==== EXTRACTED INFORMATION ====

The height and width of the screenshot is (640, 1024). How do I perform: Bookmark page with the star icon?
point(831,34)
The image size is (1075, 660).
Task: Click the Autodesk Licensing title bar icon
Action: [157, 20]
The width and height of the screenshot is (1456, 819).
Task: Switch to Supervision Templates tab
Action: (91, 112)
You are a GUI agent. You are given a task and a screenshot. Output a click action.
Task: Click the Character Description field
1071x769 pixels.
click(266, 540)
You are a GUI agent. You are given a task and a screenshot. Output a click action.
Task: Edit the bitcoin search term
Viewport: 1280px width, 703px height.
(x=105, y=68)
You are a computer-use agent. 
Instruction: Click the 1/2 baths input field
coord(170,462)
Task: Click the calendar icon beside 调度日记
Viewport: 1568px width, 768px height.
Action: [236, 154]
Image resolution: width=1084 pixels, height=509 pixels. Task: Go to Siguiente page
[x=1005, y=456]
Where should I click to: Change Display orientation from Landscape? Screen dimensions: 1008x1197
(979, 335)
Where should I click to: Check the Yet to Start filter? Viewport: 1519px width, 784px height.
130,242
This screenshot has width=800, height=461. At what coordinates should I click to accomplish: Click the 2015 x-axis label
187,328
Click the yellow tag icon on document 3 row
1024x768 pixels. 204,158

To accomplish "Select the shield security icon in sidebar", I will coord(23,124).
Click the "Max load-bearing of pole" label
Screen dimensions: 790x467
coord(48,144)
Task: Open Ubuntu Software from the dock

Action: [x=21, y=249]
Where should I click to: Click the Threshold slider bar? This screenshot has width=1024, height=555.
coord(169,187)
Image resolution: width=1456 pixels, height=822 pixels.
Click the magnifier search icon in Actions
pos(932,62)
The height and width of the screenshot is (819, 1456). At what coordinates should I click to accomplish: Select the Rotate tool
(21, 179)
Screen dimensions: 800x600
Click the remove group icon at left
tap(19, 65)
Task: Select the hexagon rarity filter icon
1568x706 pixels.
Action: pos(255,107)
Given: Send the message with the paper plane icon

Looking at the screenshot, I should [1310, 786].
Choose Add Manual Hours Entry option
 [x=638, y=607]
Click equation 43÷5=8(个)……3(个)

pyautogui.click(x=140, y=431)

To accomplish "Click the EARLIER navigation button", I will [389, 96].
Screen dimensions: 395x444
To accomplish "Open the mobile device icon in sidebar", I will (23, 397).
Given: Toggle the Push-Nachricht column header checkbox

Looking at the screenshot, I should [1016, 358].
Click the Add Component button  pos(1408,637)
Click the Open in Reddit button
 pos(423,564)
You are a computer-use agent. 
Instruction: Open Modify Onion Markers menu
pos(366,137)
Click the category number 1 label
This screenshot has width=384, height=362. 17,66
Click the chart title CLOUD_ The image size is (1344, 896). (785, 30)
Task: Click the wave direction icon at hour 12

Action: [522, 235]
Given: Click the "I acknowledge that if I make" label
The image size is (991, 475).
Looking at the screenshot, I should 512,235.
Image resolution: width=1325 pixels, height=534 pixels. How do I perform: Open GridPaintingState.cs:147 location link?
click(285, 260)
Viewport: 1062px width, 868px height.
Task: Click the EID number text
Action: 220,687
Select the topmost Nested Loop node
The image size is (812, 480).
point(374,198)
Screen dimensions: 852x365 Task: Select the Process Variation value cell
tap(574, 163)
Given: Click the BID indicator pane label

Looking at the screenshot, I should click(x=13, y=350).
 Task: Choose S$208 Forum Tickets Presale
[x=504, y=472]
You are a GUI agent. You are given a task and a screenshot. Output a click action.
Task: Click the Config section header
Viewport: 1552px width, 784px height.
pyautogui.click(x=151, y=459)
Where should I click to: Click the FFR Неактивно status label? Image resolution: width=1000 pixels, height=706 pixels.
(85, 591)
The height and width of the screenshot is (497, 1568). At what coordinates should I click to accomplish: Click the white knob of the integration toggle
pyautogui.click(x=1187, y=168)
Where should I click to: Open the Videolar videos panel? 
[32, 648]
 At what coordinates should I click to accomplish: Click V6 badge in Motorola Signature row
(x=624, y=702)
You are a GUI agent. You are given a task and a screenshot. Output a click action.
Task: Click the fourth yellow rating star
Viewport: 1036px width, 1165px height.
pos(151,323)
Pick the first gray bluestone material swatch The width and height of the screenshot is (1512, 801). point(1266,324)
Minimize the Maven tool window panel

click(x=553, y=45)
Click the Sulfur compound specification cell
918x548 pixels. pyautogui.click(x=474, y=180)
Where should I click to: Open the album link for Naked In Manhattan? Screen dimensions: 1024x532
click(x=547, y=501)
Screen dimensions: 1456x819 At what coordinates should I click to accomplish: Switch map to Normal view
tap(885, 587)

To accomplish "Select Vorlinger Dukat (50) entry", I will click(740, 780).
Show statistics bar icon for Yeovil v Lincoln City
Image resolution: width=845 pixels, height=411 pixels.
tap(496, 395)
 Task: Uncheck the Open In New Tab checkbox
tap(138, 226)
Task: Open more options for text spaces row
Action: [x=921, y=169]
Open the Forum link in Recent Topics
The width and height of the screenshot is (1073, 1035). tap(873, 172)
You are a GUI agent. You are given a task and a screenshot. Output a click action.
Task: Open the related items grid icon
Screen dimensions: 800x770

====

DO THIS:
Reproduce all of the lines above, substituting "interface agent" for every occurrence of "GUI agent" and leaving everything else unchanged.

SOLUTION TO THE EXERCISE:
The height and width of the screenshot is (640, 1024). How do I perform: Bookmark page with the star icon?
point(831,34)
The image size is (1075, 660).
Task: Click the Autodesk Licensing title bar icon
Action: [157, 20]
The width and height of the screenshot is (1456, 819).
Task: Switch to Supervision Templates tab
Action: (91, 112)
You are a interface agent. You are given a task and a screenshot. Output a click action.
Task: Click the Character Description field
1071x769 pixels.
click(266, 540)
You are a interface agent. You are given a task and a screenshot. Output a click action.
Task: Edit the bitcoin search term
Viewport: 1280px width, 703px height.
(x=105, y=68)
You are a computer-use agent. 
Instruction: Click the 1/2 baths input field
coord(170,462)
Task: Click the calendar icon beside 调度日记
Viewport: 1568px width, 768px height.
Action: [236, 154]
Image resolution: width=1084 pixels, height=509 pixels. Task: Go to Siguiente page
[x=1005, y=456]
Where should I click to: Change Display orientation from Landscape? Screen dimensions: 1008x1197
(979, 335)
Where should I click to: Check the Yet to Start filter? Viewport: 1519px width, 784px height.
130,242
This screenshot has width=800, height=461. At what coordinates should I click to accomplish: Click the 2015 x-axis label
187,328
Click the yellow tag icon on document 3 row
1024x768 pixels. 204,158

To accomplish "Select the shield security icon in sidebar", I will coord(23,124).
Click the "Max load-bearing of pole" label
Screen dimensions: 790x467
coord(48,144)
Task: Open Ubuntu Software from the dock

Action: [x=21, y=249]
Where should I click to: Click the Threshold slider bar? This screenshot has width=1024, height=555.
coord(169,187)
Image resolution: width=1456 pixels, height=822 pixels.
Click the magnifier search icon in Actions
pos(932,62)
The height and width of the screenshot is (819, 1456). At what coordinates should I click to accomplish: Select the Rotate tool
(21, 179)
Screen dimensions: 800x600
Click the remove group icon at left
tap(19, 65)
Task: Select the hexagon rarity filter icon
1568x706 pixels.
Action: pos(255,107)
Given: Send the message with the paper plane icon

Looking at the screenshot, I should [1310, 786].
Choose Add Manual Hours Entry option
 [x=638, y=607]
Click equation 43÷5=8(个)……3(个)

pyautogui.click(x=140, y=431)

To accomplish "Click the EARLIER navigation button", I will [389, 96].
Screen dimensions: 395x444
To accomplish "Open the mobile device icon in sidebar", I will (23, 397).
Given: Toggle the Push-Nachricht column header checkbox

Looking at the screenshot, I should [1016, 358].
Click the Add Component button  pos(1408,637)
Click the Open in Reddit button
 pos(423,564)
You are a computer-use agent. 
Instruction: Open Modify Onion Markers menu
pos(366,137)
Click the category number 1 label
This screenshot has width=384, height=362. 17,66
Click the chart title CLOUD_ The image size is (1344, 896). (785, 30)
Task: Click the wave direction icon at hour 12

Action: [522, 235]
Given: Click the "I acknowledge that if I make" label
The image size is (991, 475).
Looking at the screenshot, I should 512,235.
Image resolution: width=1325 pixels, height=534 pixels. How do I perform: Open GridPaintingState.cs:147 location link?
click(285, 260)
Viewport: 1062px width, 868px height.
Task: Click the EID number text
Action: 220,687
Select the topmost Nested Loop node
The image size is (812, 480).
point(374,198)
Screen dimensions: 852x365 Task: Select the Process Variation value cell
tap(574, 163)
Given: Click the BID indicator pane label

Looking at the screenshot, I should click(x=13, y=350).
 Task: Choose S$208 Forum Tickets Presale
[x=504, y=472]
You are a interface agent. You are given a task and a screenshot. Output a click action.
Task: Click the Config section header
Viewport: 1552px width, 784px height.
pyautogui.click(x=151, y=459)
Where should I click to: Click the FFR Неактивно status label? Image resolution: width=1000 pixels, height=706 pixels.
(85, 591)
The height and width of the screenshot is (497, 1568). At what coordinates should I click to accomplish: Click the white knob of the integration toggle
pyautogui.click(x=1187, y=168)
Where should I click to: Open the Videolar videos panel? 
[32, 648]
 At what coordinates should I click to accomplish: Click V6 badge in Motorola Signature row
(x=624, y=702)
You are a interface agent. You are given a task and a screenshot. Output a click action.
Task: Click the fourth yellow rating star
Viewport: 1036px width, 1165px height.
pos(151,323)
Pick the first gray bluestone material swatch The width and height of the screenshot is (1512, 801). point(1266,324)
Minimize the Maven tool window panel

click(x=553, y=45)
Click the Sulfur compound specification cell
918x548 pixels. pyautogui.click(x=474, y=180)
Where should I click to: Open the album link for Naked In Manhattan? Screen dimensions: 1024x532
click(x=547, y=501)
Screen dimensions: 1456x819 At what coordinates should I click to accomplish: Switch map to Normal view
tap(885, 587)

To accomplish "Select Vorlinger Dukat (50) entry", I will click(740, 780).
Show statistics bar icon for Yeovil v Lincoln City
Image resolution: width=845 pixels, height=411 pixels.
tap(496, 395)
 Task: Uncheck the Open In New Tab checkbox
tap(138, 226)
Task: Open more options for text spaces row
Action: [x=921, y=169]
Open the Forum link in Recent Topics
The width and height of the screenshot is (1073, 1035). tap(873, 172)
You are a interface agent. You are given a task and a screenshot. Output a click action.
Task: Open the related items grid icon
Screen dimensions: 800x770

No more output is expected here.